-- BEGIN Data shown --

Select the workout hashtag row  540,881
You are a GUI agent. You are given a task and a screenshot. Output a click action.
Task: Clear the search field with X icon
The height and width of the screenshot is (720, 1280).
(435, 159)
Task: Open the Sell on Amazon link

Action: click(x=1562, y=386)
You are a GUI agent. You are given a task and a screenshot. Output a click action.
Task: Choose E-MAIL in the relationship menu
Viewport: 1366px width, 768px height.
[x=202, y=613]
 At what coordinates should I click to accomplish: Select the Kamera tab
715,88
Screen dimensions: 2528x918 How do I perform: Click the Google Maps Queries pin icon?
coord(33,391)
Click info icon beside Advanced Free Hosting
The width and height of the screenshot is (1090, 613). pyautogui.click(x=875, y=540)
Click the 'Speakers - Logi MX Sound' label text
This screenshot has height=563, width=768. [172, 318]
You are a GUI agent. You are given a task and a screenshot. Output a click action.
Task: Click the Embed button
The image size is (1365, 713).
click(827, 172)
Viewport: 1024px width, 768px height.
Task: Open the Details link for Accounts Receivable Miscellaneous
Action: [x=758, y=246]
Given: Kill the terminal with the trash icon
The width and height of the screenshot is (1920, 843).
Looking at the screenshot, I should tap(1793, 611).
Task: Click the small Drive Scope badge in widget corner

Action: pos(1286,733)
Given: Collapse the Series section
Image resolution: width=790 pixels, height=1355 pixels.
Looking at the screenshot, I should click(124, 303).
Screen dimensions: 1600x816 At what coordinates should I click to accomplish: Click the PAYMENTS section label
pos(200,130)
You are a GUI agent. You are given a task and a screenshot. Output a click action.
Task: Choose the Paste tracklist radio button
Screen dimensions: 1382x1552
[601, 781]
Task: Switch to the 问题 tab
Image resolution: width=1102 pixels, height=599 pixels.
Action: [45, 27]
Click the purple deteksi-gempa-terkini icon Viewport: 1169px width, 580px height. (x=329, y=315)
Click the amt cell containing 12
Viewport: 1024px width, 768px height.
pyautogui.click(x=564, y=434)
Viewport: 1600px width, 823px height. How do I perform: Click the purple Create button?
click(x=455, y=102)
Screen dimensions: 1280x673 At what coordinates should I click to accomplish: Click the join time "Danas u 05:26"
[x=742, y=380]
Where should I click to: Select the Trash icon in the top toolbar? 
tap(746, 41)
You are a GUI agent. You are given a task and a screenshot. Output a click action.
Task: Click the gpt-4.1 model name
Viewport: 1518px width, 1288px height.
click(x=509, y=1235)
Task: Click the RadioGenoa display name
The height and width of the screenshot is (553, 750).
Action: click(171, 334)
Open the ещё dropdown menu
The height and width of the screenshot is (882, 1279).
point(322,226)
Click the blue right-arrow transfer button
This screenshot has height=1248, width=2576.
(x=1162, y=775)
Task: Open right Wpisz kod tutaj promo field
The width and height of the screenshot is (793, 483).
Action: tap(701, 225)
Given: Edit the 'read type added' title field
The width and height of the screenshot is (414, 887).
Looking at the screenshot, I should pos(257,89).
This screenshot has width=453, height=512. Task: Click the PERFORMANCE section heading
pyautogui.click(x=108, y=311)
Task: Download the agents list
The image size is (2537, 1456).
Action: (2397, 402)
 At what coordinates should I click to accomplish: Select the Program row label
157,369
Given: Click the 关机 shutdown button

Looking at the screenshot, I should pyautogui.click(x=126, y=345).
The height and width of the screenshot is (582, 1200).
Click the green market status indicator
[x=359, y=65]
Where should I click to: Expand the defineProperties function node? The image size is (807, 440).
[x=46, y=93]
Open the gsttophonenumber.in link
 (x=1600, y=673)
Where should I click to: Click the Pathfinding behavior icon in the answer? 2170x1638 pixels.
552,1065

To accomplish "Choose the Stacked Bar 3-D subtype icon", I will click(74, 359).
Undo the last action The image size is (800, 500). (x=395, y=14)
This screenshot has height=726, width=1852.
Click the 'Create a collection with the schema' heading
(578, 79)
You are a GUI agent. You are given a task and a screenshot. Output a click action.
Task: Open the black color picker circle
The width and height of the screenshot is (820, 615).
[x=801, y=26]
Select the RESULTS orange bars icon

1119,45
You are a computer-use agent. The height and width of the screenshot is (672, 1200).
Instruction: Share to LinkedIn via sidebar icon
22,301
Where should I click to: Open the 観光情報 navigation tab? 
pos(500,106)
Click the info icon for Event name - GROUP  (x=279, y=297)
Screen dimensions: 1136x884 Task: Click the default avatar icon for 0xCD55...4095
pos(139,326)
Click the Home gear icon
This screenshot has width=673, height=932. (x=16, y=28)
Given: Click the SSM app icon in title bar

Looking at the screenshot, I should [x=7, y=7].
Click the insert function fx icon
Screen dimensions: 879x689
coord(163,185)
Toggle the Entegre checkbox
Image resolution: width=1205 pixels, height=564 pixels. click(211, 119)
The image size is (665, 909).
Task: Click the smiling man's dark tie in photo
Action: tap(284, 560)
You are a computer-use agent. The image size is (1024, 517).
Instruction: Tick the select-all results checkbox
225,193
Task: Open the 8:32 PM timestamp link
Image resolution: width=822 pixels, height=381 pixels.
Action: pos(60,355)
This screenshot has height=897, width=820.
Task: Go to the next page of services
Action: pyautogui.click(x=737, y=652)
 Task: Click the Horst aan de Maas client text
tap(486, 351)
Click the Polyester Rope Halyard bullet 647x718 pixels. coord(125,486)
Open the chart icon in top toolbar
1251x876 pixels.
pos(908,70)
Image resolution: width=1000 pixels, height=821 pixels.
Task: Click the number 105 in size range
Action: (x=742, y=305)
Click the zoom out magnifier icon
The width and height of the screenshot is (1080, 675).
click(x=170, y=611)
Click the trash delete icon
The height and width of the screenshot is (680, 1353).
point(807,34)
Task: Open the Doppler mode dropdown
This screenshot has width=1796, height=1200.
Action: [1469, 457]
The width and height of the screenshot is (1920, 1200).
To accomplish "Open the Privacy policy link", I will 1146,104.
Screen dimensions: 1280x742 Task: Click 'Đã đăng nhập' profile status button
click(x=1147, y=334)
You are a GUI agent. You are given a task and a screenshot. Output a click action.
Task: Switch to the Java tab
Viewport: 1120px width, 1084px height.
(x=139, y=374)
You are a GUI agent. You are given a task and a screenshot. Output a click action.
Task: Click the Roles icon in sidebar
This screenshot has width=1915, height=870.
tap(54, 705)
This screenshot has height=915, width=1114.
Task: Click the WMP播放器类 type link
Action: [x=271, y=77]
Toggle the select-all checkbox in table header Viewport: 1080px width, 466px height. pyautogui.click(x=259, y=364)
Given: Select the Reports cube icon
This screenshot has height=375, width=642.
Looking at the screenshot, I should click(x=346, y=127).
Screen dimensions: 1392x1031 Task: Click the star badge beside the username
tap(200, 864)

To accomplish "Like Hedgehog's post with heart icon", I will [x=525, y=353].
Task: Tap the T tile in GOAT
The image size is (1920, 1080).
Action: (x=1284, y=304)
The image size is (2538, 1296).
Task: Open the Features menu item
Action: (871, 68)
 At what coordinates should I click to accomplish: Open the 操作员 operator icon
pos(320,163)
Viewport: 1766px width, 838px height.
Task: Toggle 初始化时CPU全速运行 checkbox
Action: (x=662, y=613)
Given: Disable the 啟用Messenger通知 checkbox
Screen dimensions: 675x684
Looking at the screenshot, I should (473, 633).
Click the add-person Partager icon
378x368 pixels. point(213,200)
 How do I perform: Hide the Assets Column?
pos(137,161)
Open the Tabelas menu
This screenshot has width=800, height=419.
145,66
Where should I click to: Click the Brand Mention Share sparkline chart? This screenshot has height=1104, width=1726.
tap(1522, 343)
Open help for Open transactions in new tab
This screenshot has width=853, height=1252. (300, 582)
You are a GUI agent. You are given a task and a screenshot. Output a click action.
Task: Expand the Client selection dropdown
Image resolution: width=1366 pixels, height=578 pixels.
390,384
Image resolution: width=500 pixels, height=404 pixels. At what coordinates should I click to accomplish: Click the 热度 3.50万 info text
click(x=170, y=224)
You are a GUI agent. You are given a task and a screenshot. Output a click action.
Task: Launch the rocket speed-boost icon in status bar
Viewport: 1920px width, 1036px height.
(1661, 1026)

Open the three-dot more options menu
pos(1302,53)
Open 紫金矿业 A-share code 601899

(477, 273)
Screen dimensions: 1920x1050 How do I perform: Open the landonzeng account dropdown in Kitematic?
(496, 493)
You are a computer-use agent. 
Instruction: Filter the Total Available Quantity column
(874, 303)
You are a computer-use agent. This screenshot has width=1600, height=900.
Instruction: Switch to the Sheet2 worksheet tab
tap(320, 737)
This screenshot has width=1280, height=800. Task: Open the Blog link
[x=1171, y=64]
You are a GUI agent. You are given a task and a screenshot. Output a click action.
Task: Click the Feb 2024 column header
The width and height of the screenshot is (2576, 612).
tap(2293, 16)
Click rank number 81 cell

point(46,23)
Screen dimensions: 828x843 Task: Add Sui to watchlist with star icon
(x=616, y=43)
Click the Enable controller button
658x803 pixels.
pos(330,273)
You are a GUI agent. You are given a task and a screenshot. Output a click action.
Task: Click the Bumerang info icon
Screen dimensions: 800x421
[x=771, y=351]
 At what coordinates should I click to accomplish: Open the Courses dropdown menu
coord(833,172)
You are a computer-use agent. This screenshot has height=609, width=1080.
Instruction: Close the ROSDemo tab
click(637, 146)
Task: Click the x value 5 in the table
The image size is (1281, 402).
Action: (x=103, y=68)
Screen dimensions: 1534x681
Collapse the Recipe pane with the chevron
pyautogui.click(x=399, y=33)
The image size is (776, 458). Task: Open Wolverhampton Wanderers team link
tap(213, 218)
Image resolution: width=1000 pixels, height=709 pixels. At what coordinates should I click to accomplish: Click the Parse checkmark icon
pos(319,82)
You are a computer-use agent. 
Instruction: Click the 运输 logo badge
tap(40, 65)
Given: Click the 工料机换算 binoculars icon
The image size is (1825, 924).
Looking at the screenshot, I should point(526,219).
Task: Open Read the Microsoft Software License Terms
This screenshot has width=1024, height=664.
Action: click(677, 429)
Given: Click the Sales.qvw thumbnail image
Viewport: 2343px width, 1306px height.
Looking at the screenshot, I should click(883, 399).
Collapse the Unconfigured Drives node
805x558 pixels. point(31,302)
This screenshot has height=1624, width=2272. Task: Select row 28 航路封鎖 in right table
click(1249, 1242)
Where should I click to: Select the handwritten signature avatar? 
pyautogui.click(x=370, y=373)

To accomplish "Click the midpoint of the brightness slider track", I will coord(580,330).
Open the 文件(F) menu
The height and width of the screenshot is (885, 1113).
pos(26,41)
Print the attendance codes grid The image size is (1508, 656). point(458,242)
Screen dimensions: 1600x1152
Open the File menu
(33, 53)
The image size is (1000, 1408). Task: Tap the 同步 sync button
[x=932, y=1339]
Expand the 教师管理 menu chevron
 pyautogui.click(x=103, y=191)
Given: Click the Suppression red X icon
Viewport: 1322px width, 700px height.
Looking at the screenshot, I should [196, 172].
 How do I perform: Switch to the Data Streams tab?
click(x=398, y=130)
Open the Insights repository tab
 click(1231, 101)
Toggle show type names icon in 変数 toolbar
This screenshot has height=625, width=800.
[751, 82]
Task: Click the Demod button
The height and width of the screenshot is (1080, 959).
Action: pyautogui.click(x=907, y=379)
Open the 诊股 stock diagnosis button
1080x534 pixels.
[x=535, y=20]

-- END Data shown --

Your goal — Edit the material from the line that has "Click the purple deteksi-gempa-terkini" through the line that has "tap(746, 41)", replacing "purple" with "violet" and leaving everything else unchanged. Return only those lines.

The reply —
Click the violet deteksi-gempa-terkini icon Viewport: 1169px width, 580px height. (x=329, y=315)
Click the amt cell containing 12
Viewport: 1024px width, 768px height.
pyautogui.click(x=564, y=434)
Viewport: 1600px width, 823px height. How do I perform: Click the violet Create button?
click(x=455, y=102)
Screen dimensions: 1280x673 At what coordinates should I click to accomplish: Click the join time "Danas u 05:26"
[x=742, y=380]
Where should I click to: Select the Trash icon in the top toolbar? 
tap(746, 41)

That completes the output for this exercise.